* PROBLEM TO WORK ON *
Go through the records below line by line, counting those that contain the word "agent"; answer with the count only.
---*---
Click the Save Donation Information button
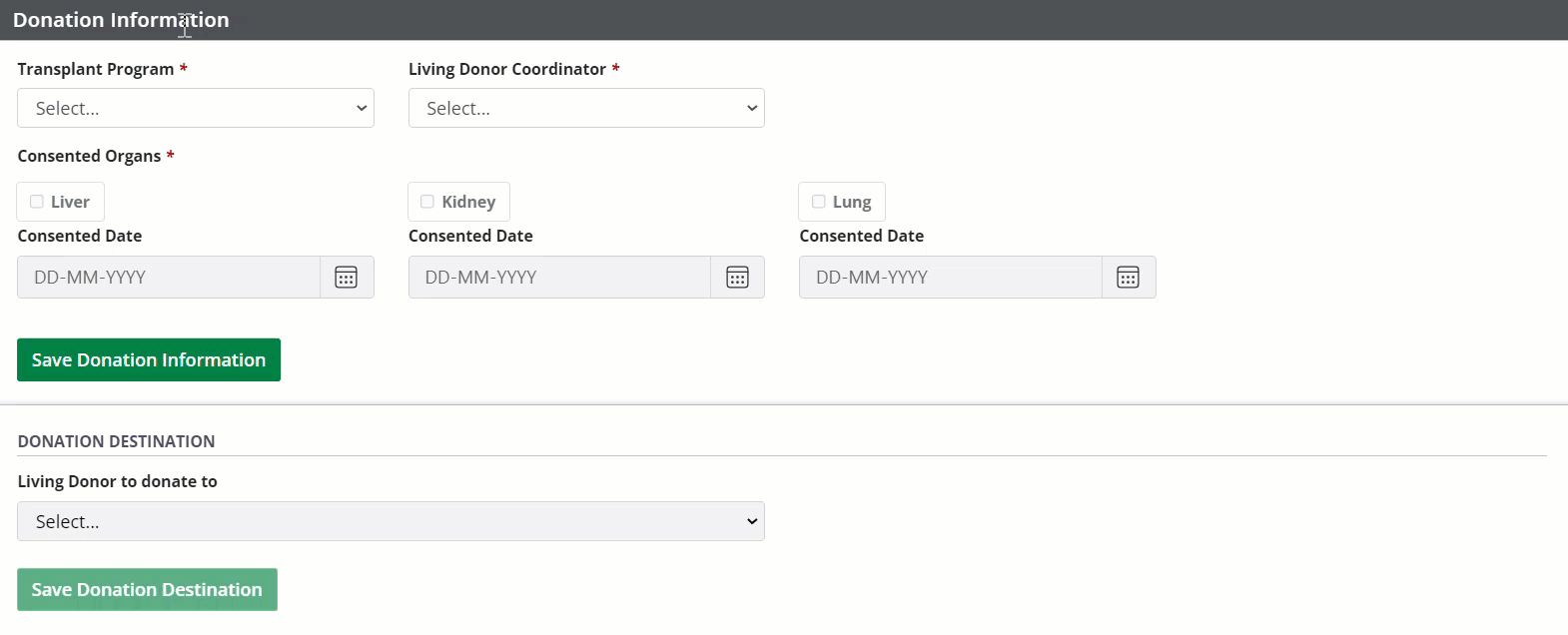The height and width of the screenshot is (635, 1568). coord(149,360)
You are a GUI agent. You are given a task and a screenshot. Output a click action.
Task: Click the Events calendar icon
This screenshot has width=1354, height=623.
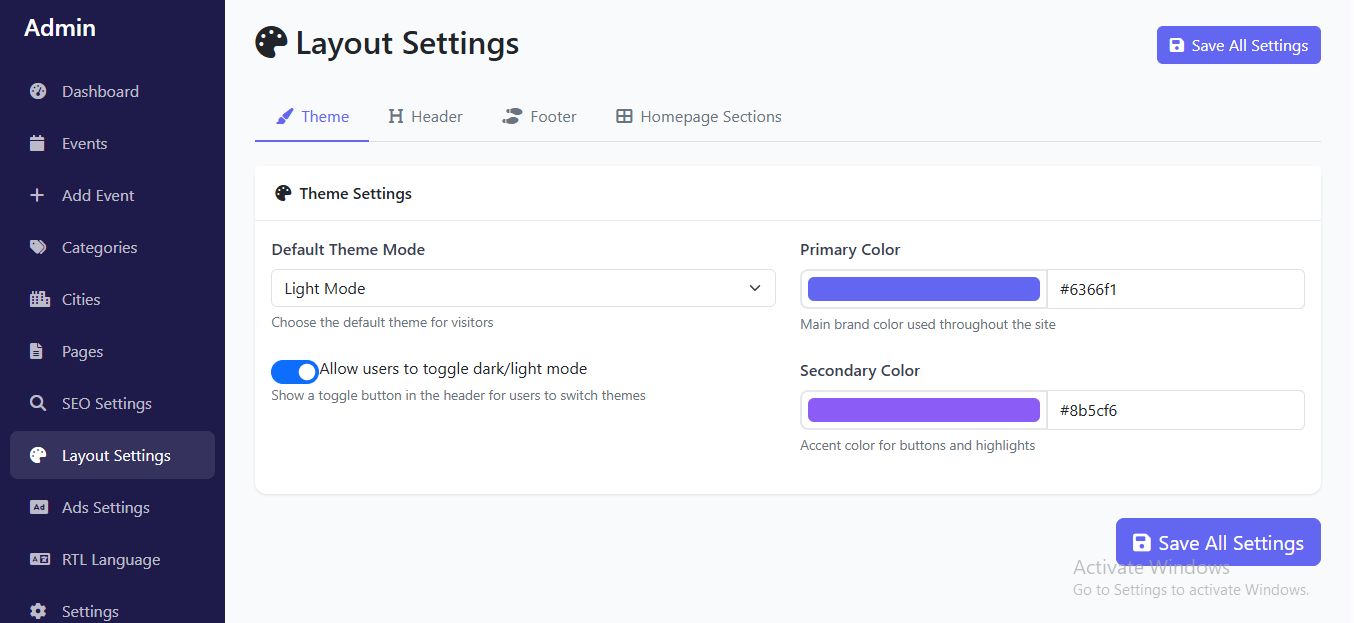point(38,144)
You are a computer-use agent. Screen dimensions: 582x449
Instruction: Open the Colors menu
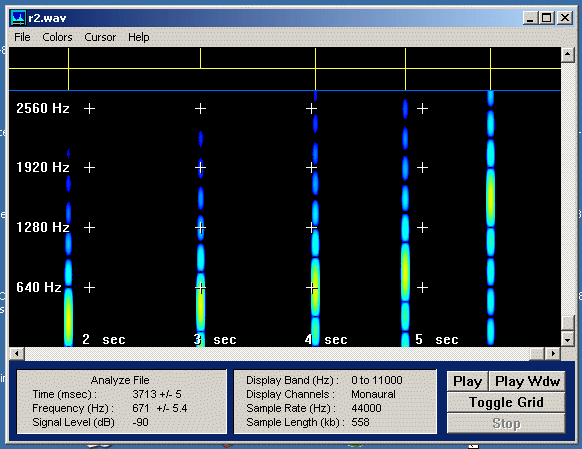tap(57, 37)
---*---
* COMPLETED EXERCISE *
2